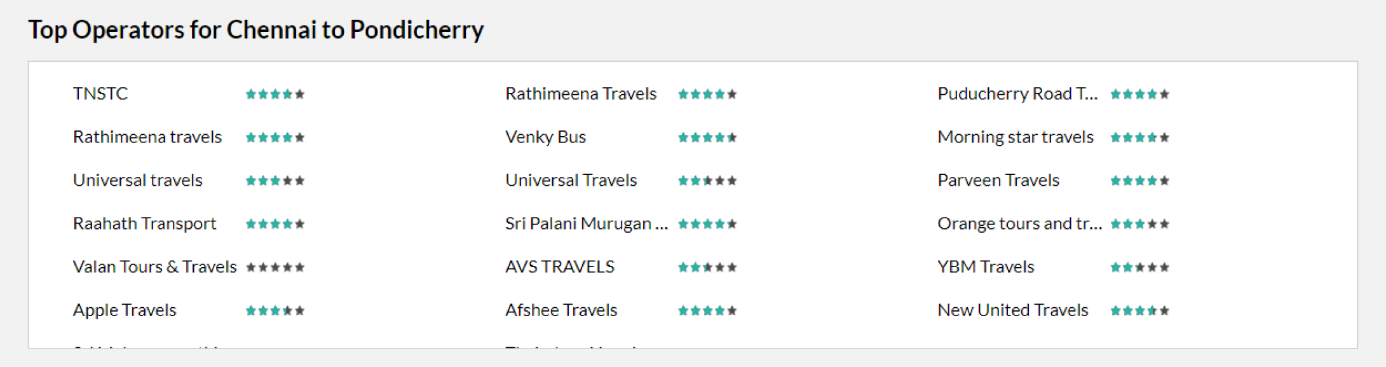Click Valan Tours & Travels star rating
The height and width of the screenshot is (367, 1386).
(275, 267)
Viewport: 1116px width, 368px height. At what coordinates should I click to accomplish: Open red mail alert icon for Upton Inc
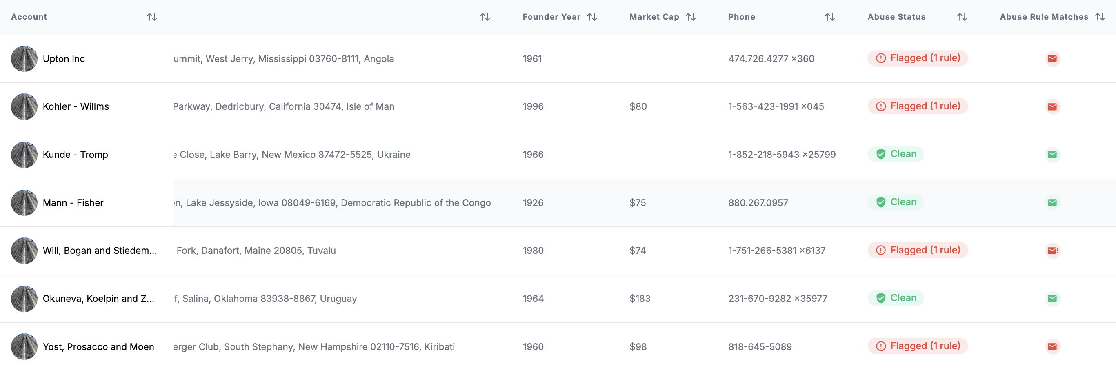[1052, 58]
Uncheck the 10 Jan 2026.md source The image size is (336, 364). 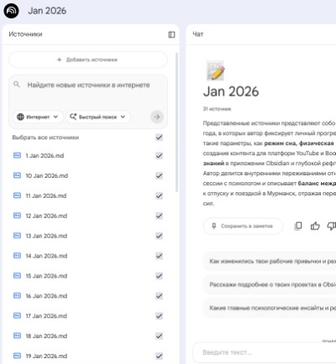pos(159,175)

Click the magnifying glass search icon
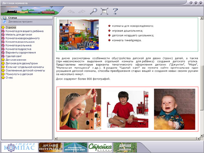tap(93, 11)
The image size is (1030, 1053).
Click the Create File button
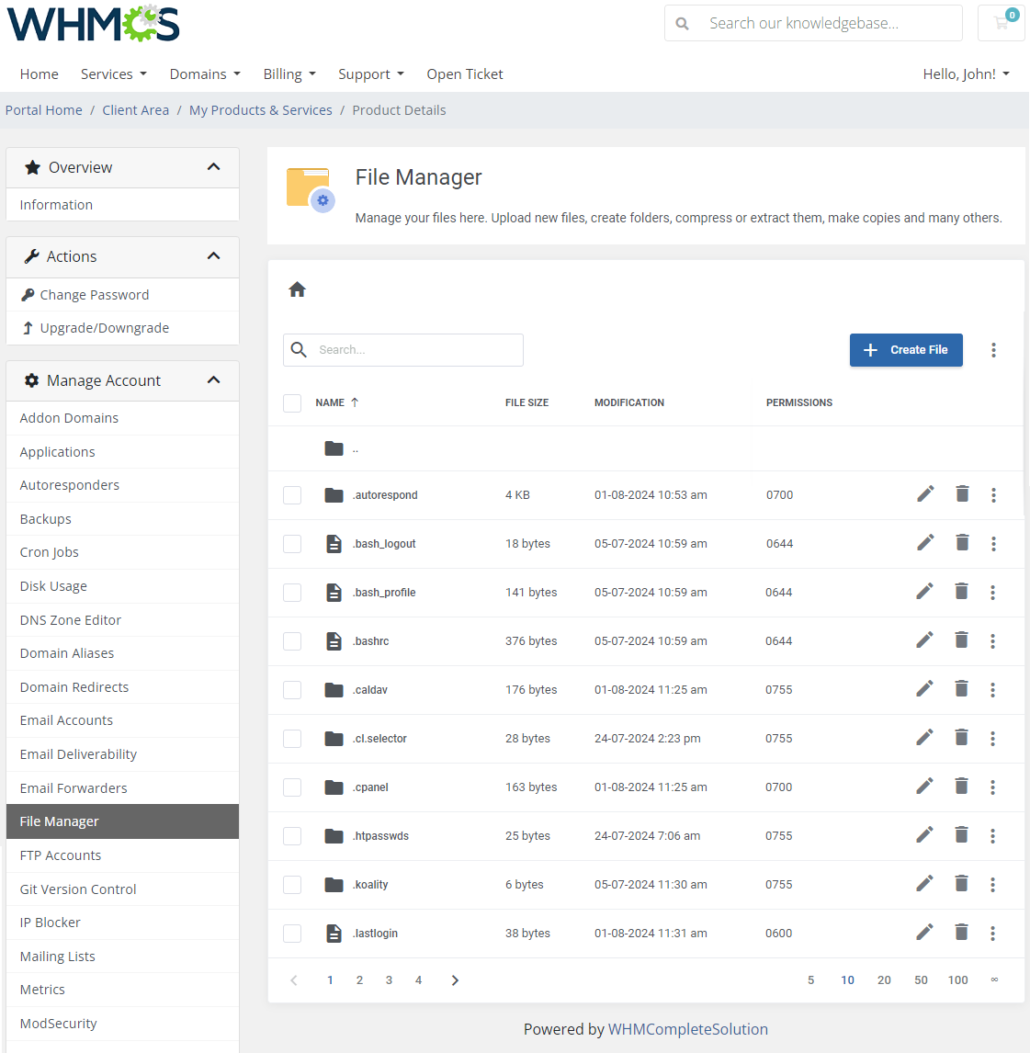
────────
● **TASK DESCRIPTION**: How many lines of the listing above contain the string "width", with case counting? Reply with the number only.

● **CORRECT OUTPUT**: 2